Directions for this task> Nothing outside the range below should be printed. Output exactly the lines from the line with "This screenshot has width=1470, height=680." to the line with "This screenshot has width=752, height=501.", both included.

Information>
——————————

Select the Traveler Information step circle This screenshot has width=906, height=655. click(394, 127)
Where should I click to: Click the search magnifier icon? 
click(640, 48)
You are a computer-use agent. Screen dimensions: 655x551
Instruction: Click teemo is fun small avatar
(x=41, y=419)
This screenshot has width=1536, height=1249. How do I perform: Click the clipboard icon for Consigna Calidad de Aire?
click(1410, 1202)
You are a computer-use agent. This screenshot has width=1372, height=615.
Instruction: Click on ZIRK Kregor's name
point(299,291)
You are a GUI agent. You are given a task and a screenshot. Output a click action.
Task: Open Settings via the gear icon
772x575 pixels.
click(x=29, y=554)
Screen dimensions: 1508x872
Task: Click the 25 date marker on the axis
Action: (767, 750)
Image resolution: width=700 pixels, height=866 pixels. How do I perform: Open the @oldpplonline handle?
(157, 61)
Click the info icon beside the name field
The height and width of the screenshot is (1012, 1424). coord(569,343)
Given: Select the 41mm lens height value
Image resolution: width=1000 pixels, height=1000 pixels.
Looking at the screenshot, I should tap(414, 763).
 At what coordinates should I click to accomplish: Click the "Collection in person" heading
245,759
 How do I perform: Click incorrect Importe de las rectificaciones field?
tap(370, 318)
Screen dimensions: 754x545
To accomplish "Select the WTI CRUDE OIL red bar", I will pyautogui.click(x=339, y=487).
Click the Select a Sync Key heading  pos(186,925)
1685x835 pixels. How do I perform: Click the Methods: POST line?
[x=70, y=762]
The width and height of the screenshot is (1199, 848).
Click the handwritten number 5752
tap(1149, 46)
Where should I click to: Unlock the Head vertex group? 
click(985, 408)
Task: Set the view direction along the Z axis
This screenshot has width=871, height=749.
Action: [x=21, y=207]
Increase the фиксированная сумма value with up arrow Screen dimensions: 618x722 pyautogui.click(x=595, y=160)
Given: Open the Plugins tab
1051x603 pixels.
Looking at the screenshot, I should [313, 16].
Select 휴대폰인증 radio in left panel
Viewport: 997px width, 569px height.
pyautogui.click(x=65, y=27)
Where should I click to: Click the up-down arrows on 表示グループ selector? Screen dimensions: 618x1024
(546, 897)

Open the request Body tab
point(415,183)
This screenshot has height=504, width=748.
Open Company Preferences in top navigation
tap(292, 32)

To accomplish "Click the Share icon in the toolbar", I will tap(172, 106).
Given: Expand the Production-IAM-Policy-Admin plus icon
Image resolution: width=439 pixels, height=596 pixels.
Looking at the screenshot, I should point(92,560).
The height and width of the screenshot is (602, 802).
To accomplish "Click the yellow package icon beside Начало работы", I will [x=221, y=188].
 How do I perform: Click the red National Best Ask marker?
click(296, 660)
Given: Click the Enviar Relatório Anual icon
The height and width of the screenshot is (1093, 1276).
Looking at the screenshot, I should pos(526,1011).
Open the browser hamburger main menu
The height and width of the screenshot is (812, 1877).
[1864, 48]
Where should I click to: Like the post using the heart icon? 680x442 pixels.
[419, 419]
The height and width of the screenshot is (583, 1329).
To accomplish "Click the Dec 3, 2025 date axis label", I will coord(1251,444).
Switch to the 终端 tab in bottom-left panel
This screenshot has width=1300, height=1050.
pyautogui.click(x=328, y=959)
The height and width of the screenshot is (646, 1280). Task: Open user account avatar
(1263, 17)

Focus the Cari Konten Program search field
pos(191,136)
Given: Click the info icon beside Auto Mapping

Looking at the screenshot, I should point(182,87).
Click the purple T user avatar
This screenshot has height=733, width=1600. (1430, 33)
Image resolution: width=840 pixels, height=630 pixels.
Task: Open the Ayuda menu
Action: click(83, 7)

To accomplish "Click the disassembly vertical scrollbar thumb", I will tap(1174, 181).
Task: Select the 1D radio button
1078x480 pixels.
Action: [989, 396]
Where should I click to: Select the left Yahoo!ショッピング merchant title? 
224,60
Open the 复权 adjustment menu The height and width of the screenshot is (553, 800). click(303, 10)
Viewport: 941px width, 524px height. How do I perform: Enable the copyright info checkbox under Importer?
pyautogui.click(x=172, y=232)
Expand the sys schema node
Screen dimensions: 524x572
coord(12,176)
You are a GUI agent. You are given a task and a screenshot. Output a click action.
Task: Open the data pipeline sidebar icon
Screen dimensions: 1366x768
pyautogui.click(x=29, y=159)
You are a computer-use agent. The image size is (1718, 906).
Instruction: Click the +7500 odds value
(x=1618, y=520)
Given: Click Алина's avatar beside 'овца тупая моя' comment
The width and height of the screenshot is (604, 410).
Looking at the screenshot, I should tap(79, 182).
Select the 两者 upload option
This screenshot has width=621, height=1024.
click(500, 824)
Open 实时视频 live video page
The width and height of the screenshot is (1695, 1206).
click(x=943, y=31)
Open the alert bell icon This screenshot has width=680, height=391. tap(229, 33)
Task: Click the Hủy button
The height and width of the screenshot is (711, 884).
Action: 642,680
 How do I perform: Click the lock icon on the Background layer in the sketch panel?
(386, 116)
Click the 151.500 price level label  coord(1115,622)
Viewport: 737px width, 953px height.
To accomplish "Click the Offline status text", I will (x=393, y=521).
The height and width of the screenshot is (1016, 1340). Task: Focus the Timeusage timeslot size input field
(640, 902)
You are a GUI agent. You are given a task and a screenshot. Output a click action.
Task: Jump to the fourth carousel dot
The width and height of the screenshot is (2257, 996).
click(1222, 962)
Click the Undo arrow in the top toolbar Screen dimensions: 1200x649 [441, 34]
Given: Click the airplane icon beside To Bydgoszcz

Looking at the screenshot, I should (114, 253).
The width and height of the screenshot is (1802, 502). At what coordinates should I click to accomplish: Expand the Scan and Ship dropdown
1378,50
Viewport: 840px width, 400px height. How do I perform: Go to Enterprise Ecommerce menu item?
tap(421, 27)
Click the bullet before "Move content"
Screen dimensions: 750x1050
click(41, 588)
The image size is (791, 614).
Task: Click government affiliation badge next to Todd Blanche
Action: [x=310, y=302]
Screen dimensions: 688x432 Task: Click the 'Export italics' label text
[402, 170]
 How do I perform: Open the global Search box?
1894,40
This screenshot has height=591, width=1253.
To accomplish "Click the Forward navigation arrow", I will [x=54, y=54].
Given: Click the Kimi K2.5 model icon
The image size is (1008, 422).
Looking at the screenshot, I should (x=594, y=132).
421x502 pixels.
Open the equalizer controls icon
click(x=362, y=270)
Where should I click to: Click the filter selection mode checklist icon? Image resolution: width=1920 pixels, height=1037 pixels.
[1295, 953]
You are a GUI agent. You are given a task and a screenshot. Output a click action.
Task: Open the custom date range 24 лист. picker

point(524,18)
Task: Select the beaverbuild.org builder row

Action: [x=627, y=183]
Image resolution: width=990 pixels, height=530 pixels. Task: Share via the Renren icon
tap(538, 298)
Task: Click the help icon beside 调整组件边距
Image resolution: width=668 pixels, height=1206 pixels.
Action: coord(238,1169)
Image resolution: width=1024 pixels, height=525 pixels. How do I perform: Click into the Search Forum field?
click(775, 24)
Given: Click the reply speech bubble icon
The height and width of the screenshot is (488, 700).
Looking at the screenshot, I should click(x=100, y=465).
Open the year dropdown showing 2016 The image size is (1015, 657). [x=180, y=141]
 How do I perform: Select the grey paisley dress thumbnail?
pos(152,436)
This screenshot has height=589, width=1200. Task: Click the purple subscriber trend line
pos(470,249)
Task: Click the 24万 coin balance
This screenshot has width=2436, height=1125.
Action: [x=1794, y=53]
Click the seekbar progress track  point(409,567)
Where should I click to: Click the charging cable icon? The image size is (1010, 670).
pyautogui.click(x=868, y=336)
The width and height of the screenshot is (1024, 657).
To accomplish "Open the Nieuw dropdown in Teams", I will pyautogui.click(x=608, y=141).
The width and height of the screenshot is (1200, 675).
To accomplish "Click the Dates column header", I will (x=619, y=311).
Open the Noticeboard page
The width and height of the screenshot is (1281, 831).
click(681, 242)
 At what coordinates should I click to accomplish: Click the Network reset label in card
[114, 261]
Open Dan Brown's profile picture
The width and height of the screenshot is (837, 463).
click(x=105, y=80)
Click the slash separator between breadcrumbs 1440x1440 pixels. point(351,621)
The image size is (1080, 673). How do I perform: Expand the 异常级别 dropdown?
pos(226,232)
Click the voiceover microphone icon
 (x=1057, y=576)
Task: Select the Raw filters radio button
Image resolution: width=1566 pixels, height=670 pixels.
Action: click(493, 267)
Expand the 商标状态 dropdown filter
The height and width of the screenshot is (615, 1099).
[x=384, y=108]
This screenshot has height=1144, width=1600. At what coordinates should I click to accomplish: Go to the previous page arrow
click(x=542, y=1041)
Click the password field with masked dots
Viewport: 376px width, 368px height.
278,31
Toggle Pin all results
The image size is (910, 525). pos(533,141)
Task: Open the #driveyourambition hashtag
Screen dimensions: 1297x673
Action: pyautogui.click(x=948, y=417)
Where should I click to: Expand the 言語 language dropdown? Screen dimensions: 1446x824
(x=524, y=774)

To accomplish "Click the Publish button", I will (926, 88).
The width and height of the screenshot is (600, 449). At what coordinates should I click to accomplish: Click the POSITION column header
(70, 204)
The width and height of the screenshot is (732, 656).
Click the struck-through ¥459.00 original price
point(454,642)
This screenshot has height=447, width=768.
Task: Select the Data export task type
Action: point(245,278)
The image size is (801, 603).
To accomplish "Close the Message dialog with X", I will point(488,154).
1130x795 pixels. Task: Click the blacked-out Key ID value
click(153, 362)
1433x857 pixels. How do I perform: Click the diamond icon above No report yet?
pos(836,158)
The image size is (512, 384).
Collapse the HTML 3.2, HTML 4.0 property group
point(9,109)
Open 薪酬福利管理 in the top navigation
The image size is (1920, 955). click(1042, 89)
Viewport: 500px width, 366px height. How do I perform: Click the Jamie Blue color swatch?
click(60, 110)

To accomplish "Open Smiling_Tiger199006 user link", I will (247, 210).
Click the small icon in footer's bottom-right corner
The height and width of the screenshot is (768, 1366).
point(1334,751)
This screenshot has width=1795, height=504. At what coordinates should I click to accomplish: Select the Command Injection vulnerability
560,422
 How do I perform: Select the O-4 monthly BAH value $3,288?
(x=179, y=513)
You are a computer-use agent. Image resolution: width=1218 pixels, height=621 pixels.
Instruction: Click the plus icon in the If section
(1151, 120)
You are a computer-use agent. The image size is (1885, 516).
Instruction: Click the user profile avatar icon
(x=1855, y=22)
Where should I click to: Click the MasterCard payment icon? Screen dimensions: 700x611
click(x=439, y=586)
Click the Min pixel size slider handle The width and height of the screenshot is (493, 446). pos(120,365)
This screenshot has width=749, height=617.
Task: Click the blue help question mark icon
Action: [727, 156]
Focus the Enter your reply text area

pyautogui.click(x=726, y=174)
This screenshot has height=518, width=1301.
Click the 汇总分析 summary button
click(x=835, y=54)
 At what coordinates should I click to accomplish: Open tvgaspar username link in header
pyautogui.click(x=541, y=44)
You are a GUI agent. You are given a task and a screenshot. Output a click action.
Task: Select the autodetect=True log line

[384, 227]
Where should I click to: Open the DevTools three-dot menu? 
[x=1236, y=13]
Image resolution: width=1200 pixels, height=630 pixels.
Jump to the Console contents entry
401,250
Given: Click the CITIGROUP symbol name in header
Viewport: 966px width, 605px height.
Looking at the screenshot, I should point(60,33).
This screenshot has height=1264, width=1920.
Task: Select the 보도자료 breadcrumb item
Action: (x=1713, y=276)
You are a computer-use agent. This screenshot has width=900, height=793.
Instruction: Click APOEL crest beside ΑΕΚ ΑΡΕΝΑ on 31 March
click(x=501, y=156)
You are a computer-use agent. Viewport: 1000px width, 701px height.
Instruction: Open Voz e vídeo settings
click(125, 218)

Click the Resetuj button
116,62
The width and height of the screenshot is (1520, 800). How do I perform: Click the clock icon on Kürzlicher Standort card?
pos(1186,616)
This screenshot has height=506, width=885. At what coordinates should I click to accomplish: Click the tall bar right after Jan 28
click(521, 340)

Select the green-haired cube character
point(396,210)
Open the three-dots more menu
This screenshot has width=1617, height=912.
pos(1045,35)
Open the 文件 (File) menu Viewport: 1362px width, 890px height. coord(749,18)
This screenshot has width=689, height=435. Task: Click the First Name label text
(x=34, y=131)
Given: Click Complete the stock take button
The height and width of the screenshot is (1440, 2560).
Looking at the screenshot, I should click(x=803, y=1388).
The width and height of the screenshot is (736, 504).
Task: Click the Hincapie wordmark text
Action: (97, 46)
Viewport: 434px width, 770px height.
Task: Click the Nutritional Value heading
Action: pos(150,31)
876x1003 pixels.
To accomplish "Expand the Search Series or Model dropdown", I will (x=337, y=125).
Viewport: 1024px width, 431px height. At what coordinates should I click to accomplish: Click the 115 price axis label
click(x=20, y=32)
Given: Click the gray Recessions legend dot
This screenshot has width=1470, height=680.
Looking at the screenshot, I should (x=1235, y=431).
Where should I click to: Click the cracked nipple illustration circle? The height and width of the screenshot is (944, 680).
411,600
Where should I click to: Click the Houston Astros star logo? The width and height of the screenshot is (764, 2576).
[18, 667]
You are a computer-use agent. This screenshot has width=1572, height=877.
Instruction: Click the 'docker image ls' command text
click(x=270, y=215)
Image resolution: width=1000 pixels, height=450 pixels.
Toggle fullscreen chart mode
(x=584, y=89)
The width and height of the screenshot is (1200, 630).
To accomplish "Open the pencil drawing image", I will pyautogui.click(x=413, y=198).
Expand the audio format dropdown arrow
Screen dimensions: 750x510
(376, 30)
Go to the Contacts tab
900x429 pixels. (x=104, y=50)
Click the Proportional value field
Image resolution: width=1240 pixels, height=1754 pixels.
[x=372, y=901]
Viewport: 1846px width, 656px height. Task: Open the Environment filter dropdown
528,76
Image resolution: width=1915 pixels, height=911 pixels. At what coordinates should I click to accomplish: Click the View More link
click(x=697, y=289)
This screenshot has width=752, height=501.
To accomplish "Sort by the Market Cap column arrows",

——————————

Answer section>
This screenshot has width=1470, height=680.
Looking at the screenshot, I should (x=1235, y=431).
Where should I click to: Click the cracked nipple illustration circle? The height and width of the screenshot is (944, 680).
411,600
Where should I click to: Click the Houston Astros star logo? The width and height of the screenshot is (764, 2576).
[18, 667]
You are a computer-use agent. This screenshot has width=1572, height=877.
Instruction: Click the 'docker image ls' command text
click(x=270, y=215)
Image resolution: width=1000 pixels, height=450 pixels.
Toggle fullscreen chart mode
(x=584, y=89)
The width and height of the screenshot is (1200, 630).
To accomplish "Open the pencil drawing image", I will pyautogui.click(x=413, y=198).
Expand the audio format dropdown arrow
Screen dimensions: 750x510
(376, 30)
Go to the Contacts tab
900x429 pixels. (x=104, y=50)
Click the Proportional value field
Image resolution: width=1240 pixels, height=1754 pixels.
[x=372, y=901]
Viewport: 1846px width, 656px height. Task: Open the Environment filter dropdown
528,76
Image resolution: width=1915 pixels, height=911 pixels. At what coordinates should I click to accomplish: Click the View More link
click(x=697, y=289)
This screenshot has width=752, height=501.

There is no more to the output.